Now, some may scoff at this. They would say that Access is just a tinker toy compared to a "real" database like Oracle or SQL Server. But that is just ignorance speaking. It is true that the database component of Access (the Jet database engine) is limited in terms of size, speed, and number of users. However, the Jet engine is only one part (and not the most important part, in my opinion) of Access.
So let's look at the component parts of Access:
First of all, as I already mentioned, there is the Jet database engine. In fact, there are two different versions of Jet. There is the traditional version (mdb) which has been around since version 2.0. With Access 2007, there is a new version, the Access Database Engine (accdb). Although it has limitations, it is nonetheless a fully functional relational database management system.
Secondly, there is the Access User Interface (AUI). This is the part of Access that the user sees when they open a table. With the AUI, a user can create tables, modify tables, add data, modify data, and create filters to view data. In SQL Server, this functionality is done in the SQL Server Management Studio (SSMS) or the older Enterprise Manager. In fact, the original Enterprise Manager was patterned after the Access UI.
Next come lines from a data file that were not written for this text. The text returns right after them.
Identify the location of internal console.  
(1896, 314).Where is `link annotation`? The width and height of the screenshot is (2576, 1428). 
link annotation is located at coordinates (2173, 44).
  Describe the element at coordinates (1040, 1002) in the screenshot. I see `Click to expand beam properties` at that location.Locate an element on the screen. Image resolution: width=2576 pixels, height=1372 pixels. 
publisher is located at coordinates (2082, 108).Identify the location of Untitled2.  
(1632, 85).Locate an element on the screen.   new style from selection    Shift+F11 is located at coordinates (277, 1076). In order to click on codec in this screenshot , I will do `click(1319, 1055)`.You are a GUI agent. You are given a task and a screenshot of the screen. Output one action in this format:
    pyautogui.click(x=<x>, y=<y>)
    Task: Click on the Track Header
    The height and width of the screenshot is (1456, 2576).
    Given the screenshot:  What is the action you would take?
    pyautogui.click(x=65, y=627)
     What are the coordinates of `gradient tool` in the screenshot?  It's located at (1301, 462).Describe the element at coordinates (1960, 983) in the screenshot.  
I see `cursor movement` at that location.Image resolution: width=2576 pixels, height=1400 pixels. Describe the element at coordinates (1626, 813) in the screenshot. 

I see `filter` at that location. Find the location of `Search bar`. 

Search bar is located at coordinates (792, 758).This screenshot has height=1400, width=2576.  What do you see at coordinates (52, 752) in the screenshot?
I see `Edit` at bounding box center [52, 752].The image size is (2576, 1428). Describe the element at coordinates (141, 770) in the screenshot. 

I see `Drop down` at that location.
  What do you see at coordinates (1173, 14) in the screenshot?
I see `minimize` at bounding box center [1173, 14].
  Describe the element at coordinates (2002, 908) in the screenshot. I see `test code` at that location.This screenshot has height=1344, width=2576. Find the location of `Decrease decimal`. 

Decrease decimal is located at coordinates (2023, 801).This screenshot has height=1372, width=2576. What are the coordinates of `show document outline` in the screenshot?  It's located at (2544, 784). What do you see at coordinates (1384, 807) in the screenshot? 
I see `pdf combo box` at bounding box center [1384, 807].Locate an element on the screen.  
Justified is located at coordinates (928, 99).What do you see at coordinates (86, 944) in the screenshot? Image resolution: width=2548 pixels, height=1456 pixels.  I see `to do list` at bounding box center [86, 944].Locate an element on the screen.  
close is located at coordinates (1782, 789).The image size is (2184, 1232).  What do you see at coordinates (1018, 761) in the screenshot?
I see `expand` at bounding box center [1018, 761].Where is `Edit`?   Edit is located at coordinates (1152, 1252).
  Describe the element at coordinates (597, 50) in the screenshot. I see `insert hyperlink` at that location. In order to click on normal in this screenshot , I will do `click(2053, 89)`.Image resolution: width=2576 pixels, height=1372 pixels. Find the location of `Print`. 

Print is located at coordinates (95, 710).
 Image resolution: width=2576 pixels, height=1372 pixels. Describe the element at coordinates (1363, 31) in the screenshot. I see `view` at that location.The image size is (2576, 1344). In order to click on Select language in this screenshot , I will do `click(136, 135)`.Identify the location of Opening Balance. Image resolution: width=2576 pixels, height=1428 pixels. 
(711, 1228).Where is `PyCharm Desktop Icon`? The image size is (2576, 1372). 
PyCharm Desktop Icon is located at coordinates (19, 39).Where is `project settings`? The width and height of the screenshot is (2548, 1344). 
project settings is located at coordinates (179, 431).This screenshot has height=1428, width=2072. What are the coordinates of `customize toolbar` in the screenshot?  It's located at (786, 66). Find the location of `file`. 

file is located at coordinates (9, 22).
Third, there is the Query Builder. This is an ad hoc querying tool. Queries can be built in the graphical user interface (gui) or directly in standard SQL. Access does not have "Views" like SQL Server does, but it does have "Select queries" that server the same function. In addition, Access has Data Definition Language (DDL) queries that create and modify table structure, Data Manipulation Language (DML) queries that display or modify data. In SQL Server, you would need a tool like Query Analyser or SSMS to accomplish this.
Another type of query Access uses is the Pass-through Query. A pass-throrgh query bypasses the Jet engine altogether and passes the query on to a linked source like SQL Server. The versatility of Access connet to and manipulate data from various data sources is truly astounding.
Fourth, Access has a built-in application generator. This itself consists of several parts.
- Forms builder. Access allows you to create form in much the same way as Visual Basic. However, Access forms are much easier to create and the controls available are specific to database development.
- Report builder. At some point you have to report the data in your database. In Access, you do this in the report builder. In SQL Server, you would have to use a separate product like SQL Server Reporting Services or Crystal Reports depending on how you want them published.
- VBA modules. All database applications require a procedural language at some point. There are just some things that can't be done in SQL. In Access, this capability is provide in Visual Basic for Applications modules, both general (global) modules and programming behind the forms and reports (class modules).
Creating an application in another database, SQL Server for instance, would require multiple products: SQL Server as the data engine, SSMS to create and modify tables, Query Builder to run ad hoc queries, Visual Basic to create the application, and Crystal Reports for reporting. In Access, you get it all in one.
So you can see that Access is really a Rapid Application Development (RAD) product than it is a database. In fact, Access might more accurately be called an application generator with a complementary database provided.